---------- Page text ----------
First things first: I have never been a true wearer of gloves. While many of my peers who enjoy throwing a disc around as much as I do embrace gloves, claiming that they provide added consistency across playing conditions, I always doubted the idea that wearing gloves would improve my consistency. Call me old school, but I like the feel of the ridges on the disc in my hand and nothing between it. When it is cold, wet, or humid, I just grip it tighter and push down on the ridges harder.
Recently, I tore my ACL and I was forced to take a hiatus from playing. In the months of downtime and watching film, I started to reconsider my stance, especially as I started watching more games in adverse conditions. When I saw the opportunity to review a glove, I was excited, because from a quick internet search, I know that Huck Nation had addressed one of my major concerns about wearing gloves: seams.
Over the past few weeks, I gave the Huck Nation Beta 3 gloves a chance, and have some mixed thoughts. I obviously am not an experienced glove wearer, but I have tried on many pairs of gloves over the years (I used to play fastpitch softball from youth through college, and had lots of struggles trying to find batting gloves). My expectations of gloves might be different than yours, but my review is pretty honest.
I have never been a glove-wearer in any of the sports I played. It was at a young age that I realized, my fingers are not all proportionate and it lead me to believe I would never find a pair of batting gloves that would fit the way they fit my peers. My thumbs are especially problematic because they are longer proportional to the rest of my fingers. This means that in order to find gloves that have enough length to fit my thumbs, they are usually too big. This is exactly the case for the Huck Nation gloves. Knowing that this would be true, I asked for a variety of sizes so I could see how it might fit if I did not have weirdly long thumbs. Once I sized down so the rest of the fingers fit, the gloves were not loose.
In Huck Nation’s defense, they have an extremely accurate sizing chart on their website. The site instructs you how to print out the sizing page and accurately find your size. Trust the sizing chart, because unlike other companies I have seen online sizing for Huck Nation got it right. If you have narrow fingers, the finger width might be a bit loose. I will say that it is tighter fitting than other glove products I have tried on, so any improvement is worth a lot in my book.
The wrist is extremely comfortable for having a wider band than any other gloves I have tried on. I love the elastic and how tight they can be pulled without feeling too stiff or restricting. The velcro is sewed on well and seems like the most durable, yet comfortable part of the glove. I am a huge fan of how secure they feel without losing any comfort.
The sizing chart accuracy and the wrist material comfort is why I gave it a 5/5. I understand that my weird thumbs will never allow me to find a glove that fits the rest of my hand properly, and the fact that the sizing chart is extremely accurate says that they properly represent what they are advertising.
Grip: 1/5 cold conditions, 5/5 warm conditions
My grip for throwing is unimpeded by seams because of the the way the tacky material is applied to the gloves. It covers the already minimal seams to make the gloves appear seamless, which is huge for a thrower like me who enjoys throwing barrages of flick hucks at my leisure. The lack of seams provides a consistent throwing grip for accurate forehands and backhands at a range of distances or release points.
---------- Supplied material ----------
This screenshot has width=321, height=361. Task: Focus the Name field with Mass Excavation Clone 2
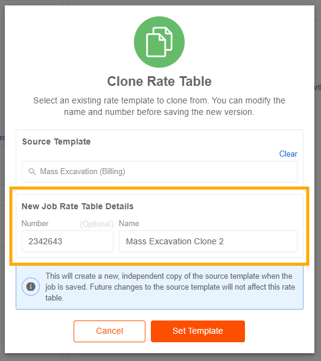click(208, 241)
----------
§ Written problem A: What grip rating does the glove review give for cold conditions?
§ Written problem B: Please extend the glove review with the next part, picking up after its last sentence.

§ Result A: 1/5

§ Result B:
However, the tacky/sticky feel of the grip largely depends on your hands being warm. In other words, the material is not great if your hands are cold or it happens to be cold outside. I happen to live in Wisconsin where winter is fully upon us. Outdoor throwing sessions with these gloves are not awesome, because they do not seem to improve my grip in the cold. I understand that these are not “cold weather” gloves. It is 40 degrees out right now and I do not need “cold weather” anything on my hands: I merely want extra grip. In the cold, the sticky feel is not going to be there unless they are wet (and cold + wet do not mix).
On the other hand, when worn in an indoor (or warmer) situation, they are fantastic. My hands get pretty sweaty when I play, so it was nice to find a product that worked really well under those conditions. Whether the gloves were just a little wet or soaking in sweat, they had a consistent grip/stick to them that felt like my hands were dry and without gloves.
The whole draw to gloves for me is to provide consistency across playing conditions. If you live in a place with variable climate, like I do, these gloves might not be for year-round use (unless you are only playing indoors or have really sweaty hands).
The catch with this glove is thing at Huck Nation knows it is not meant to be a season-long investment. The fact that they put that fact in the rating on their site tells you what to expect. They are not a long-term investment, and if you play a lot of ultimate, you can’t expect them to last longer than a month or two. Well, judging at how quickly my husband goes through gloves, this seems on par with glove companies that promise that they will last longer, but do not deliver on the promise.
I am not playing oodles of ultimate games or attending regular practices, so I really can’t speak to the wear and tear of the gloves in regular in-season environments. I would venture to say that since these gloves are lighter than most other brands I have seen on the market for ultimate, that I would imagine that the lighter design and thinner materials might affect how long they last.
These look like like glorified gardening gloves. I am not fan of the two-toned color or the appearance that they were dipped into something, but I do like the wide wrist, printing of the logo, and minimalist design. To be honest, the two-toned color scheme disappears when my hands are sweating profusely, so they just look like they are all dark gray, so it only takes away from the look before they are used for a prolonged period of time.
Despite looking like gloves I might perform yard work in, the materials are high quality. The flexible, stretch of the back part have the feel of high performance gear. As stated above, the craftsmanship of the wrist is well-made, comfortable, and seems like it will be the longest-lasting part of the entire glove. They chose high quality materials and assembled the glove in a minimalist way that does not over-think the function of the glove. Bravo!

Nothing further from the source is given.